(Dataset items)
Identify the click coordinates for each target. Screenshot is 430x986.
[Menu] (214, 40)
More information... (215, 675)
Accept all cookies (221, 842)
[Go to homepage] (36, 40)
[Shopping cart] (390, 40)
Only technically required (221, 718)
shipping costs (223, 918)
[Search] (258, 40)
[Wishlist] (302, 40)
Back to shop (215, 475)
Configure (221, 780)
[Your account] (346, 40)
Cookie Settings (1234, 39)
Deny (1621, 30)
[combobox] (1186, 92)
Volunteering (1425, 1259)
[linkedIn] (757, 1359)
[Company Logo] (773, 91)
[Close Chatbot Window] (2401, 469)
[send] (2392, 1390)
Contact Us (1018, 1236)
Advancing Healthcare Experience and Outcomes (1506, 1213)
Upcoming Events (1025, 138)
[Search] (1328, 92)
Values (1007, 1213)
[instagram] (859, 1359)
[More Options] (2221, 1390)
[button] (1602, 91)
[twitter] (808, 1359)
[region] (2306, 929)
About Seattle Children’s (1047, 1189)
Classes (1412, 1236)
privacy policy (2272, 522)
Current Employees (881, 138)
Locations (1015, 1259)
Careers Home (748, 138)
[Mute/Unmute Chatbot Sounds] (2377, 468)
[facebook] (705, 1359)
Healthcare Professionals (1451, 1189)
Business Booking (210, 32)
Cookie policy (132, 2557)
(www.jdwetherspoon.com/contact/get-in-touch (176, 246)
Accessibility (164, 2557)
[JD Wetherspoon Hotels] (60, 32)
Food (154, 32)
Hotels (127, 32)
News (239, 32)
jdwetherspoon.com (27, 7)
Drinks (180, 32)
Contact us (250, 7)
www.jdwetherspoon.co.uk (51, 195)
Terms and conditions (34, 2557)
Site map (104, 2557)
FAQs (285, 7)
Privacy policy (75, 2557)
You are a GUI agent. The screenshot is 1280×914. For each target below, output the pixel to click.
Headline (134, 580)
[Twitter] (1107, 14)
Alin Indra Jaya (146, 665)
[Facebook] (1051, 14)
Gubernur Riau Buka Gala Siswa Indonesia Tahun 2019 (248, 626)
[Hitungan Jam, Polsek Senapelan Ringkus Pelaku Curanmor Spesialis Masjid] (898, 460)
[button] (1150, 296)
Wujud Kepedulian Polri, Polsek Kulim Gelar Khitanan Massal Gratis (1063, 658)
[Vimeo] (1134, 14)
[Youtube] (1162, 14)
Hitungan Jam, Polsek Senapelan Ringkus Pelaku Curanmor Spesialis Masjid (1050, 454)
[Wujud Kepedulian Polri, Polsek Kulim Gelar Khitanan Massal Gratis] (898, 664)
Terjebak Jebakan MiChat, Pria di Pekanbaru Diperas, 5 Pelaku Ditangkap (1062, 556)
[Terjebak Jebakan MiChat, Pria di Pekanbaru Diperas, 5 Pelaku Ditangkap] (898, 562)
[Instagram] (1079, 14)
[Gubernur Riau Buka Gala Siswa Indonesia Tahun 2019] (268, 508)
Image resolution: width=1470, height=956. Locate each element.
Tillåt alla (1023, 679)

*PROBLEM DESCRIPTION*. Every line in the entries above that has the word "click" should be identified and copied.

*TASK RESPONSE*.
Identify the click coordinates for each target. Screenshot is 430x986.
You are a GUI agent. The screenshot is 1280×914. For each target below, output the pixel to click.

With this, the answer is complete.